The finding that the p31/32 band represents a cellular protein, and that p120 and p160 are oligomers of p41, reduces the criteria of the CRSS and that of the American Red Cross to two bands, p24 and p41, which according to Colonel Donald Burke are "less than perfectly specific",(27). The above findings reduce the criteria of the Association of State and Territory Public Health Laboratory Directors/Department of Defence/CDC to p24 or p41, generally accepted as being non-specific.
Despite the above evidence, even at present, the p160, p120 and the p41 bands are considered to represent distinct viral envelope glycoproteins. In fact, the current WHO guidelines consider a serum positive for HIV-1 antibodies if "two envelope glycoprotein bands (with or without) other viral specific bands are present on the strip".
Las instrucciones de las pruebas para administrar el Western blot advierten: "
No use esta prueba como la única base para el diagnóstico de la infección por VIH-1" (Epitope Organon Teknika).
En forma similar, las instrucciones que acompañan a los reactivos de una prueba frecuentemente usada para la PCR o "Carga Viral" advierte:
"la prueba de ampliación genética para monitorizar al VIH-1 no está prevista para ser usada como una prueba rastreadora del VIH ni como prueba diagnóstica para confirmar la presencia de infección por VIH" (Roche 2003).
Por tanto, las compañías farmacéuticas fabricantes de los reactivos para estas pruebas reconocen el hecho de que ni la prueba de ELISA, ni la de Western blot, ni la de "Carga Viral" para VIH
son específicas para diagnosticar la infección por VIH.

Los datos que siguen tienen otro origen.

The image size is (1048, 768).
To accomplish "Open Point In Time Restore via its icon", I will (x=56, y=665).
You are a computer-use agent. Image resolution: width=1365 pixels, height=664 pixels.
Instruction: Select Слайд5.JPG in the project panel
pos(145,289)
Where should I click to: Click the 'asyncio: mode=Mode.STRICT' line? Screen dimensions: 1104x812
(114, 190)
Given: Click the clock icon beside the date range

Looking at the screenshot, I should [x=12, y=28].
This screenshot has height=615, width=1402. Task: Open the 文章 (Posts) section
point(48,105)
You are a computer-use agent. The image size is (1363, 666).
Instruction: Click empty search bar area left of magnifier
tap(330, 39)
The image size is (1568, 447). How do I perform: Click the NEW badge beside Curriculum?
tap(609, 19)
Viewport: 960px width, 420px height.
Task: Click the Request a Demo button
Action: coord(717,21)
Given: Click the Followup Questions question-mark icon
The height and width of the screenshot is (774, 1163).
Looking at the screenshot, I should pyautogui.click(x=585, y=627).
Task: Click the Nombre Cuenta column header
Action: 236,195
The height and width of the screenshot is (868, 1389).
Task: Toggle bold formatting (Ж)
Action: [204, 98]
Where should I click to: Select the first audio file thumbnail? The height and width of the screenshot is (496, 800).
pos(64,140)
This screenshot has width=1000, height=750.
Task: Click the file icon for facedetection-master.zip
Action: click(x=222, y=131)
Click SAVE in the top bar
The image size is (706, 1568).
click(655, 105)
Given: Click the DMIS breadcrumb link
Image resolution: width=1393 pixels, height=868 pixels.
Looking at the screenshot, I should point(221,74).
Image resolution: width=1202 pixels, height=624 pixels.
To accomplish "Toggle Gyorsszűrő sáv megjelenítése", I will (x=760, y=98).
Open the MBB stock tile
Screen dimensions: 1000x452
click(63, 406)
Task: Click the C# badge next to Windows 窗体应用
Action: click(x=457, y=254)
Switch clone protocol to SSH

El sindrome de inmunodeficiencia puede deberse a varios motivos y el vih puede ser uno de ellos.
No puede ser causa de inmunodeficiencia un supuesto agente que falla todos los postulados de Koch.
Para ver si es vih o no, es necesario una segunda prueba para detectar las proteinas del bichito y confirmar la existencia del patógeno.
Ya hemos visto que ninguna prueba es específica, como reconocen los propios laboratorios. Por tanto ninguna prueba sirve para "confirmar" a otra porque todas padecen del mismo problema. Hoy en dia NO HAY UN ESTÁNDAR frente al que confirmar una infección por VIH.
Hay fotografías del patógeno infectando linfocitos. Fotos que vosotros eruditos llamáis "manchas".
Sin concentrar, aislar y caracterizar esas partículas nadie puede deciur qué son. Vosotors afirmáis que es VIH porque queréis vender antivirales.
Por si fuera poco vais mucho más allá y afirmais que dichas partículas son patógenas... pasándoos por el forro de los narices los cinco postulados de Koch.
Sois vendedores de crecepelo modernos, armados de pruebas pseudocientíficas que no detectan lo que dicen detectar, que atribuís causas virales a enfermedades que no lo son con el fin de vender un producto que no tiene salida, INCLUSO A GENTE SANA a la que acabáis asesinado por administrarles quimioterapia de enfermo terminal (AZT).